Отзвук поездки в Веймар можно найти в письме Гоголя «Нужно проездиться по России», вошедшем в книгу «Выбранные места из переписки с друзьями» и адресованном графу А. П. Толстому, чьи душевные устремления также были направлены к монашеству: «Нет выше званья, как монашеское, и да сподобит нас Бог надеть когда-нибудь простую ризу чернеца, так желанную душе моей, о которой уже и помышленье мне в радость. Но без зова Божьего этого не сделать. Чтобы приобресть право удалиться от мира, нужно уметь распроститься с миром. “Раздай все имущество свое нищим и потом уже ступай в монастырь” – так говорится всем туда идущим. У вас есть богатство, вы его можете раздать нищим; но что же мне раздать? Имущество мое не в деньгах. Бог мне помог накопить несколько умного и душевного добра и дал некоторые способности, полезные и нужные другим, – стало быть, я должен раздать это имущество не имущим его, а потом уже идти в монастырь. Но и вы одной денежной раздачей не получите на то права. Если бы вы были привязаны к вашему богатству и вам было бы с ним тяжело расставаться, тогда другое дело; но вы к нему охладели, для вас оно теперь ничто, – где ж ваш подвиг и ваше пожертвование? <…> Нет, для вас так же, как и для меня, заперты двери желанной обители.
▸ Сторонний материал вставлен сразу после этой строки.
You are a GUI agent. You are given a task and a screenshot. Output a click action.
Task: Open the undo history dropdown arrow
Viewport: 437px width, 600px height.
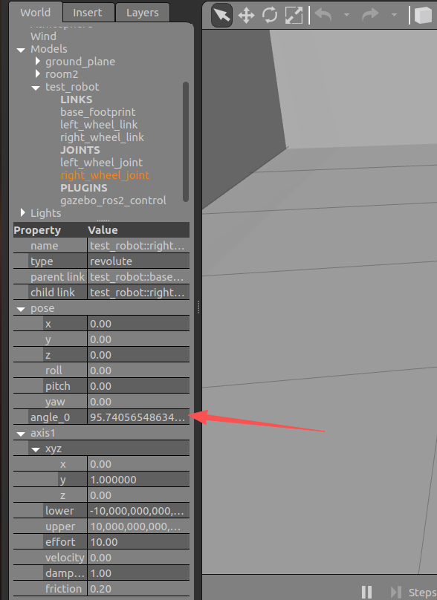[x=346, y=16]
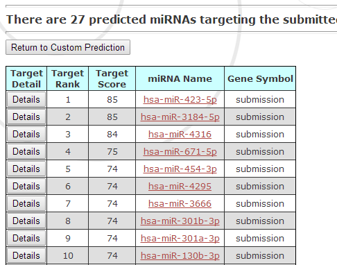Visit the hsa-miR-671-5p link
Viewport: 337px width, 265px height.
180,152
Монастырь ваш – Россия!»
По словам В. А. Жуковского, настоящим призванием Гоголя было монашество. «Я уверен, – писал он П. А. Плетневу 17 марта (н. ст.) 1852 года из Бадена, получив известие о смерти Гоголя, – что если бы он не начал свои “Мертвые души”, которых окончание лежало на его совести и все ему не давалось, то он давно бы стал монахом и был бы успокоен совершенно, вступив в ту атмосферу, в которой душа его дышала бы легко и свободно».
Последнее десятилетие жизни Гоголя проходит под знаком все усиливающейся тяги к иночеству. Не давая монашеских обетов целомудрия, нестяжания и послушания, он исполнял их в своей жизни. «Нищенство есть блаженство, которого еще не раскусил свет. Но кого Бог удостоил отведать его сладость и кто уже возлюбил истинно свою нищенскую сумку, тот не продаст ее ни за какие сокровища здешнего мира».
Гоголь не имел своего дома и жил у друзей, – сегодня у одного, завтра у другого. Свою долю имения он отказал в пользу матери и остался нищим, – помогая при этом бедным студентам из средств, полученных за издание своих сочинений. Оставшееся после смерти Гоголя личное его имущество состояло из нескольких десятков рублей серебром, книг и старых вещей – а между тем созданный им фонд «на вспоможение бедным молодым людям, занимающимся наукою и искусством», составлял более двух с половиной тысяч рублей.
Гоголь, по-видимому, никогда не имел намерения жениться. Современники не оставили никаких свидетельств о близких отношениях его с какой-либо женщиной.
В письме к В. А. Жуковскому от 10 января (н. ст.) 1848 года из Неаполя, излагая свои воззрения на искусство, он говорит, что не должен, как ему кажется, связывать себя никакими узами на земле, в том числе и жизнью семейной. Живописцу Александру Иванову Гоголь также замечал, что для него едва ли позволительны мечты о женитьбе. «Вы нищий, – говорил он ему, – и не иметь вам так же угла, где приклонить главу, как не имел его и Тот, Которого пришествие дерзаете вы изобразить кистью! А потому евангелист прав, сказавши, что иные уже не свяжутся никогда никакими земными узами» (из письма от 24 июля (н. ст.) 1847 года из Остенде).
О церковном отношении Гоголя к послушанию говорит тот поразительный факт, что он по совету своего духовного отца сжег главы незаконченного труда и практически отказался от художественного творчества. О том, насколько труден этот шаг был для Гоголя, можно судить по его признанию в «Авторской исповеди»: «Мне, верно, потяжелей, чем кому-либо другому, отказаться от писательства, когда это составляло единственный предмет всех моих помышлений, когда я все прочее оставил, все лучшие приманки жизни, и, как монах, разорвал связи со всем тем, что мило человеку на земле, затем чтобы ни о чем другом не помышлять, кроме труда своего».